Pick out every line in the data below that holds "will".
--- Data to examine ---
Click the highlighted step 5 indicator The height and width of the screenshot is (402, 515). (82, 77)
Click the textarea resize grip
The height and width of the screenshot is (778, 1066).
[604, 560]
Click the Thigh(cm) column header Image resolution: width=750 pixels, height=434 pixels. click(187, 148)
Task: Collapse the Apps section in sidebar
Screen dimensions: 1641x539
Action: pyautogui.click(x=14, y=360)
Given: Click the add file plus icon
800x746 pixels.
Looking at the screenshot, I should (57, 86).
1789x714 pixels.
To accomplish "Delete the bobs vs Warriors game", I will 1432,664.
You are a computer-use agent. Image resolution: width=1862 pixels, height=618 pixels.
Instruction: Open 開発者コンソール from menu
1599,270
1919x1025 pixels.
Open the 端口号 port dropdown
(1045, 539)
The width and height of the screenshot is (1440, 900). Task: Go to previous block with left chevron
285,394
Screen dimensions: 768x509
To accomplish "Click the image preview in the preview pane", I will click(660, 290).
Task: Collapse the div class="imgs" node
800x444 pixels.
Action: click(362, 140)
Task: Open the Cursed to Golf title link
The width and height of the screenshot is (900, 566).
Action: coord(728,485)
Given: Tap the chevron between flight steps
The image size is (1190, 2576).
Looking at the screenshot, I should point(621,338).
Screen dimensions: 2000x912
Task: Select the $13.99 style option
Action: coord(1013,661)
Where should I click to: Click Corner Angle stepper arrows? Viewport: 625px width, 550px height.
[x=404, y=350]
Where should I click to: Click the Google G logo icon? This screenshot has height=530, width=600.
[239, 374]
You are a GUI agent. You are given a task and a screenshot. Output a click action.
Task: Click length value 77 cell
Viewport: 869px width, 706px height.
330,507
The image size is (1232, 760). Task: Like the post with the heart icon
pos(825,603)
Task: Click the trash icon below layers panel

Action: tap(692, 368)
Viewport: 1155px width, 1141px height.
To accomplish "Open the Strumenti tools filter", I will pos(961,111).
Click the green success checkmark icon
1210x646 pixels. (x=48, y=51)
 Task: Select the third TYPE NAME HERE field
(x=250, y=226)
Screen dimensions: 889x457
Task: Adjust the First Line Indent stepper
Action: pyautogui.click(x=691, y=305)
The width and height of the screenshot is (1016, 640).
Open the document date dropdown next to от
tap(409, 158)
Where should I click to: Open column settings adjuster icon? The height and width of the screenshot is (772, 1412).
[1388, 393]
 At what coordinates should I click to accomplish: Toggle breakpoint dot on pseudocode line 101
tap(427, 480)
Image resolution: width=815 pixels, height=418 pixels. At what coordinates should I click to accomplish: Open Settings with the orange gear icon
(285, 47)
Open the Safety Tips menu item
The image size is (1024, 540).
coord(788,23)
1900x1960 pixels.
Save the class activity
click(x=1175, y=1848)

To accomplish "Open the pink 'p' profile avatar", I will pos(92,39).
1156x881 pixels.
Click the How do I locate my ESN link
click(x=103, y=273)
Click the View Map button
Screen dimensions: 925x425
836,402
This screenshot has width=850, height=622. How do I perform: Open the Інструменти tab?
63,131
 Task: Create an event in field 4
---
**Your solution:**
To accomplish "Delete the bobs vs Warriors game", I will 1432,664.
To accomplish "Click the image preview in the preview pane", I will click(660, 290).
To accomplish "Open the Strumenti tools filter", I will pos(961,111).
To accomplish "Open the pink 'p' profile avatar", I will pos(92,39).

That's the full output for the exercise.